ライトアップされたイチョウ=美馬市木屋平

 美馬市木屋平川井の木屋平中学校の旧グラウンドにあるイチョウの木が、1日からライトアップされている。長年、子どもたちの成長を見守ってきた地域のシンボルとあって、冬空に浮かび上がる姿をじっくりと見上げる住民も多い。

 隣接する旧川井小学校(2002年3月閉校)と旧川井幼稚園(同月閉園)の建物の解体工事を請け負っている地元の建設業者が「地域を活気づけよう」と始めた。日没後から午後9時まで、投光器計4基で照らしており、葉が散る20日前後まで行う予定。

 イチョウの樹齢は不明だが、少なくとも1966年には今の場所にあった。今は別の場所に移っている日吉神社の境内だったことから、地元では「日吉丸」との愛称で親しまれてきた。

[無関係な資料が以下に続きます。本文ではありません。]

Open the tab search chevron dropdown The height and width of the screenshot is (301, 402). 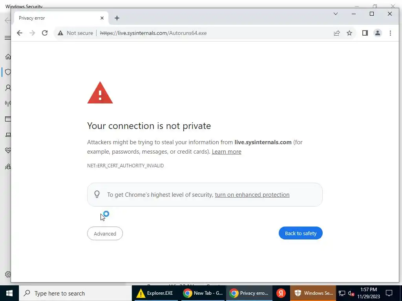pyautogui.click(x=335, y=14)
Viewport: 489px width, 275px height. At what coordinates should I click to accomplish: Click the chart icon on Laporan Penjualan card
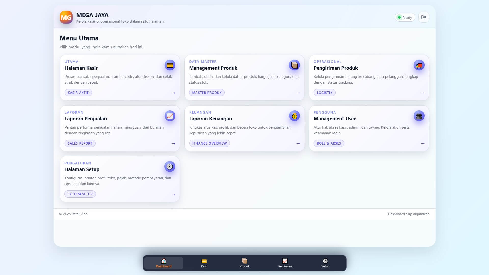point(170,116)
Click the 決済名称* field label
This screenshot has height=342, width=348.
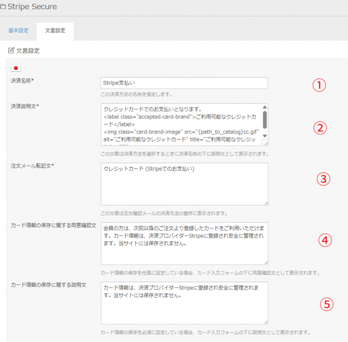point(23,80)
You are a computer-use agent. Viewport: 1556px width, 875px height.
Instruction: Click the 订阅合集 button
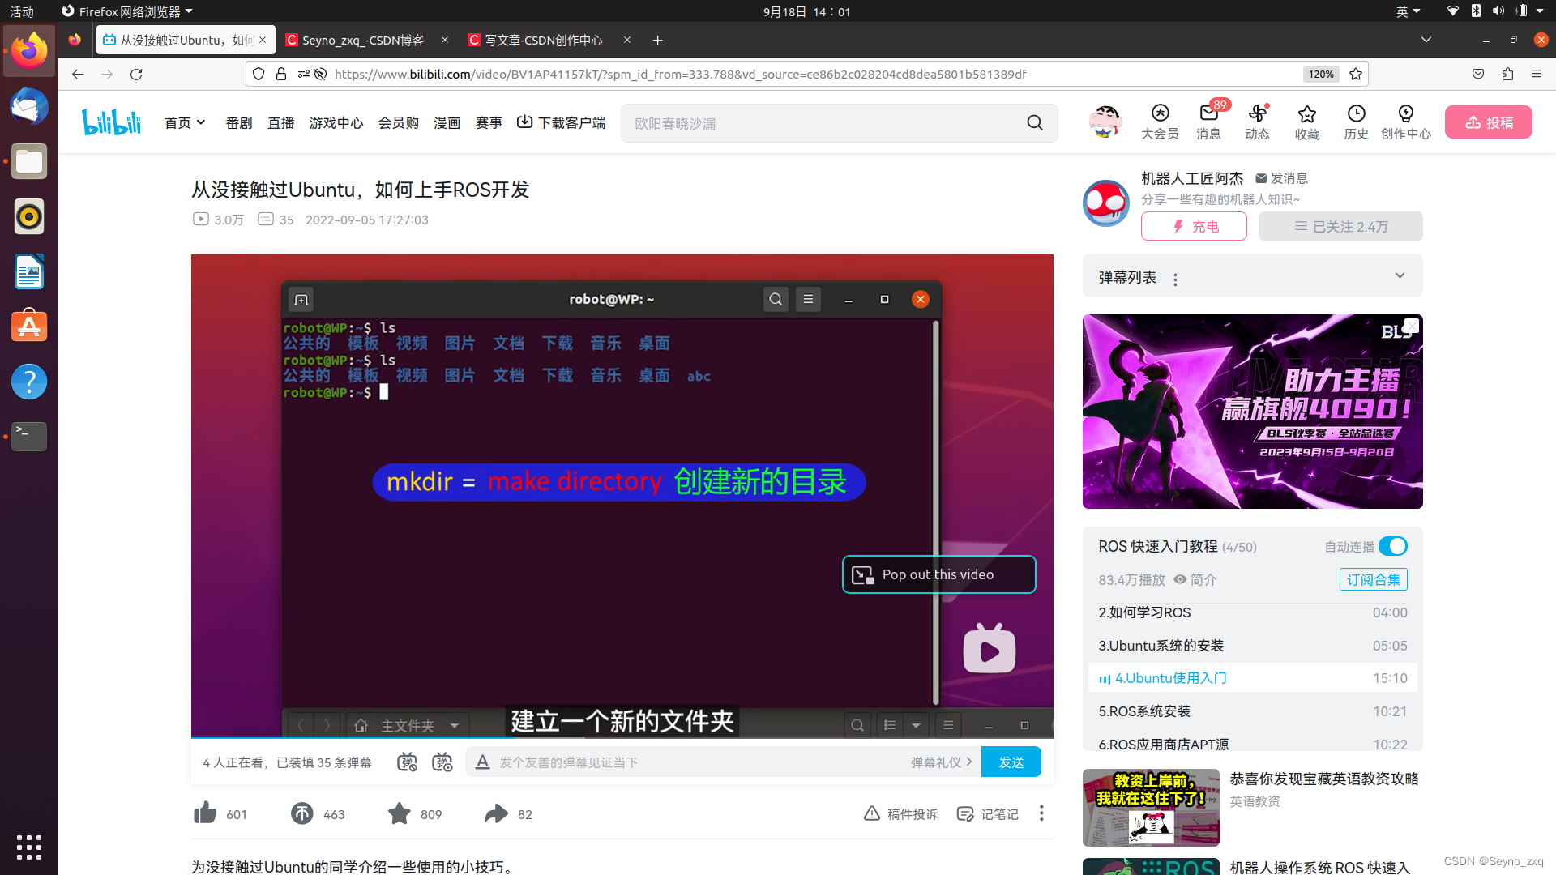coord(1373,580)
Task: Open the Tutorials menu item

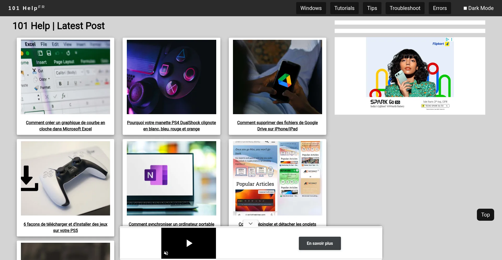Action: point(344,8)
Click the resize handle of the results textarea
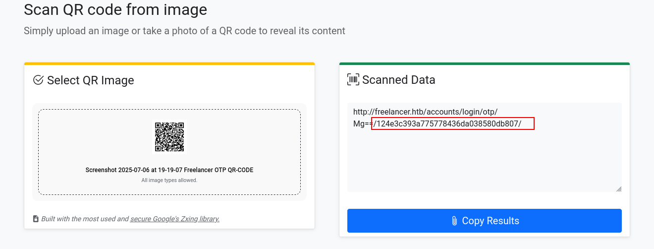Screen dimensions: 654x249 click(x=619, y=188)
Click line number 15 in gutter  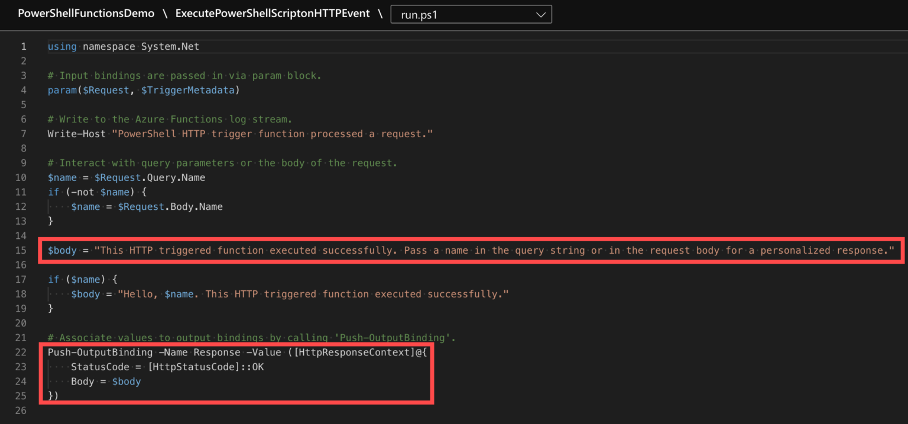21,250
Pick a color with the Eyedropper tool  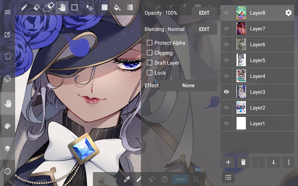pyautogui.click(x=127, y=179)
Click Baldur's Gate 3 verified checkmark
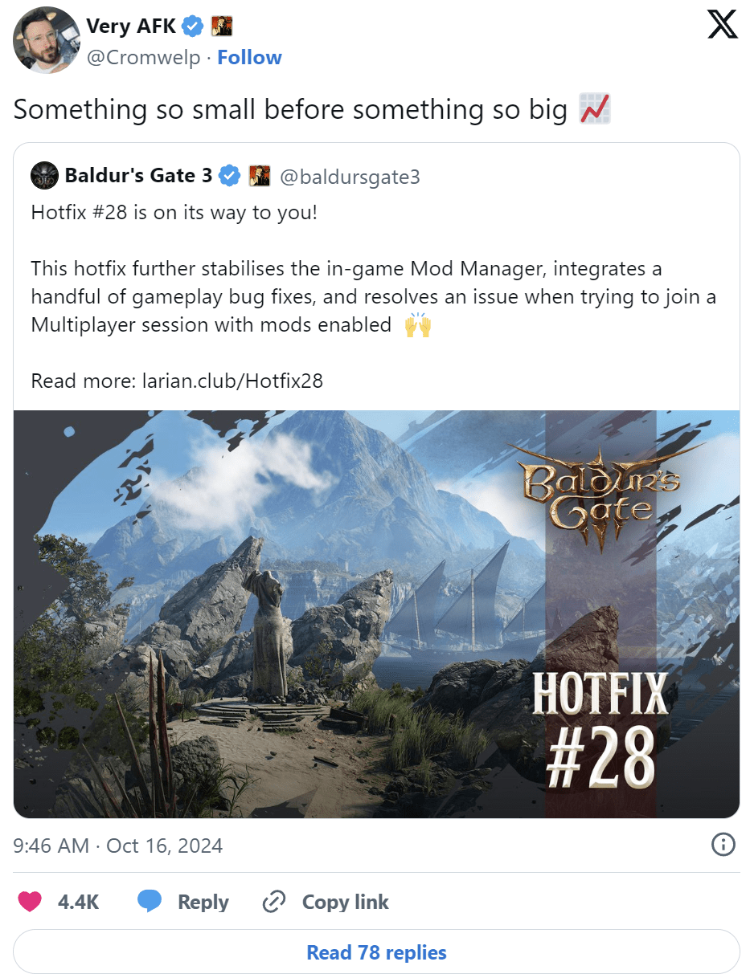Viewport: 750px width, 974px height. tap(230, 175)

 高さは約30メートルあったが、2000年5月に強風で折れ、3分の1ほどになった。住民はショックを受けたが、その後、樹勢を取り戻している。

 現在、中学校と小学校はグラウンドから約4キロ離れた場所に集約されており、イチョウの周囲で子どもたちの姿があまり見られなくなって久しい。

 光に照らされたイチョウを眺めていた戸田サダ子さん(81)=同市木屋平川井=は「人口が減り、地域が寂しくなっているので、大勢の人に見に来てもらいたい」と話していた。